*EXCERPTED TEXT:*
------------

Contractors fight for pay from last shutdown — and the next one

Greg Nash

With another potential government shutdown looming next month, activist groups are pushing for legislation to protect low-wage federal contractors, a group they say can least afford to lose income but has the fewest protections.

When Congress struck a deal to fund the government following a 35-day shutdown earlier this year, it included a provision that guaranteed federal employees back pay in all future shutdowns.

{mosads}But the legislation ignored contractors, including low-wage food workers, security guards and maintenance workers, who were neither compensated for lost work during the shutdown nor given any promises about their fate in the future.

“Contracted janitors and security officers are still digging out of a hole from [President] Trump’s 35-day long shutdown and now fear that Trump will put them, and their families through this trauma all over again,” said Kyle Bragg, president of 32BJ SEIU, the largest property services union in the country.

“The House has done all that they can, but time is up for the Senate to put partisan politics aside and fulfill a basic obligation to pay these men and women the wages they are owed,” Bragg added.

------------

*EXTRACTED DATA:*
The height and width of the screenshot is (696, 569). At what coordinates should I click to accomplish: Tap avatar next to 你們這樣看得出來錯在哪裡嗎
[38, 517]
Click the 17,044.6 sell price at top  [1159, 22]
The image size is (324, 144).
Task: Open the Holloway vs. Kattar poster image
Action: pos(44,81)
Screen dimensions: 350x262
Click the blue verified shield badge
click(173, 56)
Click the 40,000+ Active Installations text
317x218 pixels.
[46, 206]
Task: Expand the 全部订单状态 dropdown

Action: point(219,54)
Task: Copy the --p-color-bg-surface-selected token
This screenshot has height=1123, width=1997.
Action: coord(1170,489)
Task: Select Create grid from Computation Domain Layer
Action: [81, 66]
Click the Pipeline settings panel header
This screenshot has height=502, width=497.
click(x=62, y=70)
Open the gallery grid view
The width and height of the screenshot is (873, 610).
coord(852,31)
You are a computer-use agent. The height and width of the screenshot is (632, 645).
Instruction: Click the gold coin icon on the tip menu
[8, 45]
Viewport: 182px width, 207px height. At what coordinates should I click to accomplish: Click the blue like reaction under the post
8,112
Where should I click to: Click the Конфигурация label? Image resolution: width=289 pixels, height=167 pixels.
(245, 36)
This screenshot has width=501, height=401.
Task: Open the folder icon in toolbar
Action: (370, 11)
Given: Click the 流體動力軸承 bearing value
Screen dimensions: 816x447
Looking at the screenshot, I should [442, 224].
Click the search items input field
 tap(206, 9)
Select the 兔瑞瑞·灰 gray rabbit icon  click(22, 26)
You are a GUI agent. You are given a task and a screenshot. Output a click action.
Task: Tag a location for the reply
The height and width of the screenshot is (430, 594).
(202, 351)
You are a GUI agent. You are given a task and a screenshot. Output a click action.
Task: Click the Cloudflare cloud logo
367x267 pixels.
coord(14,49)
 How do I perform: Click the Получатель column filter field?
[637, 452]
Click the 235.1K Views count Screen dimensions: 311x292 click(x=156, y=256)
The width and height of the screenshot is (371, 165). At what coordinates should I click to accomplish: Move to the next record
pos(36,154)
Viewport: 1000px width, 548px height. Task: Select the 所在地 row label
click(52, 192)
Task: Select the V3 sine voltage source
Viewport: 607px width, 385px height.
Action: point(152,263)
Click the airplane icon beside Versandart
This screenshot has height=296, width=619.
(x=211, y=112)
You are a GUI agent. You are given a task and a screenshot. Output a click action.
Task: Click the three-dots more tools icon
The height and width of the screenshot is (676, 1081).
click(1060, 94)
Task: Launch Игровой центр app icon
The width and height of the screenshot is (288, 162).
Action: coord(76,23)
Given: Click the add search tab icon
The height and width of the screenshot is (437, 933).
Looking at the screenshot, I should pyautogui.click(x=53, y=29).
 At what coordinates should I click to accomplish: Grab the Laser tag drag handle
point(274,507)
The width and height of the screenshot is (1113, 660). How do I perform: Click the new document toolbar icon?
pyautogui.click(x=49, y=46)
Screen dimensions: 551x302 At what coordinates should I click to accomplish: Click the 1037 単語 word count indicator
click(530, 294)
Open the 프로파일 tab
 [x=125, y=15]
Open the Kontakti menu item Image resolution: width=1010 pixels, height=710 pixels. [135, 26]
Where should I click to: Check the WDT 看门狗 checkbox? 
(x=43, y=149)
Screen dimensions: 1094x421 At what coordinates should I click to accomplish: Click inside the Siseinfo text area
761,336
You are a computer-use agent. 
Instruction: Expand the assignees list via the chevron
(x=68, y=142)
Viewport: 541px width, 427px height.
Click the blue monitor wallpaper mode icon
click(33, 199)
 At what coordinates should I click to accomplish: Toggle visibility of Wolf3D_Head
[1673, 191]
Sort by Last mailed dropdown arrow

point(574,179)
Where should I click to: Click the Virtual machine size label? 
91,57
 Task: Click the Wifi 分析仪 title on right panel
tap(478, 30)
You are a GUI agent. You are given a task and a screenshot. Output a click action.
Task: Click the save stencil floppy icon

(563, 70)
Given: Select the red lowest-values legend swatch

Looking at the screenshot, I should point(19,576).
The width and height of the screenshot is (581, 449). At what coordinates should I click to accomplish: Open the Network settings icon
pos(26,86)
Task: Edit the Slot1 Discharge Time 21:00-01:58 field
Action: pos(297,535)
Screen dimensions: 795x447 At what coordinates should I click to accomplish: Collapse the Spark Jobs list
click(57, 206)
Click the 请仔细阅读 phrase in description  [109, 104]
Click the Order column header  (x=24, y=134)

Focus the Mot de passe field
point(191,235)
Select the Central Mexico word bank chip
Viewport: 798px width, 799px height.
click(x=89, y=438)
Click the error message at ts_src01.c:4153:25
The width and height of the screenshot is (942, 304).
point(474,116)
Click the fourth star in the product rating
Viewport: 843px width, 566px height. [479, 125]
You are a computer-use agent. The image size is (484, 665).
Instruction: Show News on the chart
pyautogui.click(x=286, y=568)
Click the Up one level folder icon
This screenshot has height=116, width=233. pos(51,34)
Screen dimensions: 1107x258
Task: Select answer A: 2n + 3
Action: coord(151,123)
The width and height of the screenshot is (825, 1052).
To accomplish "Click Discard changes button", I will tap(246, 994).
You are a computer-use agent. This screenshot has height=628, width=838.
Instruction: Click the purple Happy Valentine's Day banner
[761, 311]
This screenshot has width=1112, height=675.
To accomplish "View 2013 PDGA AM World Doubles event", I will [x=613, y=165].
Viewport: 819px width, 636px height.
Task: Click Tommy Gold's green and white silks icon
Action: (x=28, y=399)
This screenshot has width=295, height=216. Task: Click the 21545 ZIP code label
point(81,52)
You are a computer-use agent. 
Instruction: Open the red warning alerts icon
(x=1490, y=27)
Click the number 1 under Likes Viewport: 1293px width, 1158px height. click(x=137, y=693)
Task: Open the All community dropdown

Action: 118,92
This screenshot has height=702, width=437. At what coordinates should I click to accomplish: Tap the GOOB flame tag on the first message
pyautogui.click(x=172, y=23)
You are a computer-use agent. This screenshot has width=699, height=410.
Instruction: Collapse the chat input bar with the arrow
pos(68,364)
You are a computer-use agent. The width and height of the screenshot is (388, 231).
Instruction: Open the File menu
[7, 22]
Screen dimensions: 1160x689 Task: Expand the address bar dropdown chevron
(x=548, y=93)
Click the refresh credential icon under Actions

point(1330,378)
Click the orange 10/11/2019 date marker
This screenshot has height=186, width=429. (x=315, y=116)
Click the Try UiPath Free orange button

------------

*TASK LIST:*
• 1. According to the article on contractors and shutdown pay, what position does Kyle Bragg hold?
• 2. Condense the paragraph beginning "When Congress struck a deal" from the article on contractors and shutdown pay into one shorter sentence.
• 3. Carry on the article about contractors and shutdown pay, starting after its final sentence.

*FINAL RESULTS:*
• 1. He is president of 32BJ SEIU, the largest property services union in the country.

• 2. After a 35-day shutdown earlier this year, Congress's funding deal guaranteed federal employees back pay in all future shutdowns.

• 3.
The problem has been a sticky one.

When Congress fails to approve funding for the government, or in the event that the president vetoes that funding, agencies are not legally allowed to pay their employees.

Until now, lawmakers have always voted to provide back pay to both employees who have been forced to work without pay and those who have been furloughed. For federal employees, therefore, the biggest concern was usually whether they had enough cash in the bank to make their next payments before the government reopened, a situation made more difficult by prolonged shutdowns such as the one that began in December of last year.

In mandating back pay for employees in all future shutdowns, Congress took a step to ease the anxiety of federal workers.

But in recent years, many low-wage jobs once filled by federal employees have been contracted out to firms that provide regular cleaners, security guards and food workers in the government’s buildings.

Those contractors have been left on the hook.

“A month without pay really sets you back. I’m still paying off emergency room visits for both myself and my daughter,” said Michelle Serrano, a federally contracted security officer at the Smithsonian’s National Museum of the American Indian, at a recent union event on the subject.

“I’ve been worried about another shutdown. The uncertainty keeps me up at night,” Serrano said.

The dysfunction in the appropriations process for the 2020 fiscal year, which began Tuesday, inspires little confidence.

While the House passed 10 of 12 annual appropriations bills along party lines, the consensus-driven Senate has failed to pass a single one. Last week, Trump signed an eight-week stopgap measure to keep the lights on through Nov. 21.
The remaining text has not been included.